Everything up until the last '*' is parsable. The moment I put in the *, the entire page freezes up.

Without the *, it produced a valid verifier for parsing chunks of digits whose sum mod 3 = 0.


One possible application: If an input to a function parameter must match a certain regex, and the output of a function produces results matching another regex, we can know if the functions are compatible: if the intersection of regular expressions is empty, then you cannot connect one function to the other.

Combined with the fact the regular expressions can be used not only on strings but more generally (e.g. for JSON schema validation [1]), this could be a possible implementation of static checks, similar to "design by contract".

--

1: https://www.balisage.net/Proceedings/vol23/html/Holstege01/B...


I love how it looks like a CS textbook.


The graphics look identical to those in Hopcroft & Ullman's "Introduction to Automata Theory, Languages, and Computation" (like the convention that they use a double-circle to denote accepting states). I imagine they're GraphViz-based: it's very easy [0] to draw these in GraphViz. I don't know what Hopcroft & Ullman used though, because that one was published in 1979, and GraphViz didn't exist before 1991. Suddenly I'm curious what the state of the art for vector diagrams was in 1979...?

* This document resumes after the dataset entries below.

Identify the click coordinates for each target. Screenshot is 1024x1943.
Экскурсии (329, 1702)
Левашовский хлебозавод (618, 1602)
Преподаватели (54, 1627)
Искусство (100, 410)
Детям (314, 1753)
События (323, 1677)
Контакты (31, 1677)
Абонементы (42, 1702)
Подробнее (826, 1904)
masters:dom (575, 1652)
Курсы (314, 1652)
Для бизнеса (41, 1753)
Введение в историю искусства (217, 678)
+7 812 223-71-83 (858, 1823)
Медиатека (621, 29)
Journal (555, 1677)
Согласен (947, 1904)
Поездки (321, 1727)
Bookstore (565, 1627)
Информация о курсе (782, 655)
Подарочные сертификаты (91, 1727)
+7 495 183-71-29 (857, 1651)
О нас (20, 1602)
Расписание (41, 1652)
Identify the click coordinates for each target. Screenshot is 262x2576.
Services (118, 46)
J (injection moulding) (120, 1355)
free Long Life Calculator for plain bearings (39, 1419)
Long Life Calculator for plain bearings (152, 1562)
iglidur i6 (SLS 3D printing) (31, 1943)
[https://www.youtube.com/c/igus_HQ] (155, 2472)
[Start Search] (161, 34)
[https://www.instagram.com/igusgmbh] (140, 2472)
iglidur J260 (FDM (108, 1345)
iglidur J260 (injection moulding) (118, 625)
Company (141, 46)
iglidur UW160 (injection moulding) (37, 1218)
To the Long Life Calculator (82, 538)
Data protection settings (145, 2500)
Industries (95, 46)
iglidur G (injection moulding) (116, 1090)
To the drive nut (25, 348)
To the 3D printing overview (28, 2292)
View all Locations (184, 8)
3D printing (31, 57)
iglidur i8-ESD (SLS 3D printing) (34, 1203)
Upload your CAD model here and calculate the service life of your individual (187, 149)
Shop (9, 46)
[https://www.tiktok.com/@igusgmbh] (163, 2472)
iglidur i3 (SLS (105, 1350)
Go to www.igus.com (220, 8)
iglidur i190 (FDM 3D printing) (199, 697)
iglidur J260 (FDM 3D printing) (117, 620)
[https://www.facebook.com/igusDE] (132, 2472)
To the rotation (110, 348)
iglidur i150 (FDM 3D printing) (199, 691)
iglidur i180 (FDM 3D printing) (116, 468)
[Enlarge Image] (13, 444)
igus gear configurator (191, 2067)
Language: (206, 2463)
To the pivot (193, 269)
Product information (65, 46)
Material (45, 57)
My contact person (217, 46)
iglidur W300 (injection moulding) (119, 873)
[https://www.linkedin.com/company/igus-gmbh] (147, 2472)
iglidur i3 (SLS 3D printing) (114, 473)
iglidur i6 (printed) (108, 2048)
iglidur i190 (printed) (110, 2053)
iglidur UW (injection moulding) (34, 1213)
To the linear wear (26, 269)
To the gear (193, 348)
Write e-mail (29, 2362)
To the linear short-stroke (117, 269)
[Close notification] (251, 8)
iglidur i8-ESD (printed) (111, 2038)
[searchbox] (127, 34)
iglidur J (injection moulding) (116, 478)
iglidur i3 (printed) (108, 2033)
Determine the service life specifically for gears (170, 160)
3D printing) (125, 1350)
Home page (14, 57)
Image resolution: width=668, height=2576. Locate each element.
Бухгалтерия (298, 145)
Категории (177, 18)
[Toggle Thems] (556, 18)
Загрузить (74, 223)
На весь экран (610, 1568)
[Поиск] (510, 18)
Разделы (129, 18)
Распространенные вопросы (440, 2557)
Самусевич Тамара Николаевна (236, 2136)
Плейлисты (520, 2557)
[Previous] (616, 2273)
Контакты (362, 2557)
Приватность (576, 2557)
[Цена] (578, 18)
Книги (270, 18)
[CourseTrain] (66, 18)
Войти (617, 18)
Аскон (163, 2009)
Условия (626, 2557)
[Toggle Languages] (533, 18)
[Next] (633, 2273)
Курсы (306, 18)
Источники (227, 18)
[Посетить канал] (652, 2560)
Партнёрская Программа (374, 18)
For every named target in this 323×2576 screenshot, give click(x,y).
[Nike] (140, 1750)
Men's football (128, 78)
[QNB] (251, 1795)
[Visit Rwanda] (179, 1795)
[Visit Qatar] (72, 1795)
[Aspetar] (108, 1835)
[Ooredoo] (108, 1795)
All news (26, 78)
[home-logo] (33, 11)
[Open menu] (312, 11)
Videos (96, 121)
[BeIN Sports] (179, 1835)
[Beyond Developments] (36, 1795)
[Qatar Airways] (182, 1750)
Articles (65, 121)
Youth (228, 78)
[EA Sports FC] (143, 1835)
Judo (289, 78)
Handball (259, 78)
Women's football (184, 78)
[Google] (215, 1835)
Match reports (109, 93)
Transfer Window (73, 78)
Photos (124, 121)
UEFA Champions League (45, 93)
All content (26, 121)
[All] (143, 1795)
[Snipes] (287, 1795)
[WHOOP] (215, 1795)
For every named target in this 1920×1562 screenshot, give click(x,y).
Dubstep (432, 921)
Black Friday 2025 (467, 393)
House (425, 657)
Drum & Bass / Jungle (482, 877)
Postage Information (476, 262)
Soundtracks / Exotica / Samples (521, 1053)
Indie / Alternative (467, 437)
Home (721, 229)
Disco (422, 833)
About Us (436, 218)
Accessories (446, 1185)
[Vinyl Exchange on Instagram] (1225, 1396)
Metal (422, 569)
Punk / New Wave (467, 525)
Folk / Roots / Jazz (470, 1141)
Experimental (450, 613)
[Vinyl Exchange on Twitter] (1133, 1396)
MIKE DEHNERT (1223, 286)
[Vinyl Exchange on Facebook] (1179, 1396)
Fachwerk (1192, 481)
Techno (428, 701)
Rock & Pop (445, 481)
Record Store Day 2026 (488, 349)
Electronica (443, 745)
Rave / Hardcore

[0] e.g. https://graphviz.org/Gallery/directed/fsm.html


Maybe something related to 'pic'? This doc on it is a revised version of a 1984 edition, so maybe it's a little too late, but there are references to other systems back to 1977 or so.

https://pikchr.org/home/uv/pic.pdf


It has the look of graphviz about it, which is an excellent tool. Often helpful in debugging anything related to graphs.

https://graphviz.org/


Kinda related but I'm looking for something that could give me the number of possible matching strings for a simple regex. Does such a tool exist ?


I feel like it shouldn't be too hard to calculate from the finite automaton that encodes the regular expression, but surely in most cases it will simply be infinite?


This is hitting back a long time. But the algorithm - if I recall right - is a simple DFS on the determinstic automaton for the regular expression and it can output the full set of matching strings if you're allowed to use *s in the output.

Basically, you need an accumulator of "stuff up to here". If you move from a node to a second node, you add the character annotating that edge to the accumulator. And whenever you end up with an edge to a visited node, you add a '*' and output that, and for leaf nodes, you output the accumulator.

And then you add a silly jumble of parenthesis on entry and output to make it right. This was kinda simple to figure out with stuff like (a(ab)*b)* and such.

This is in O(states) for R and O(2^states) for NR if I recall right.


Maybe the number of possible matchings for a given length (or range of lengths) might be interesting?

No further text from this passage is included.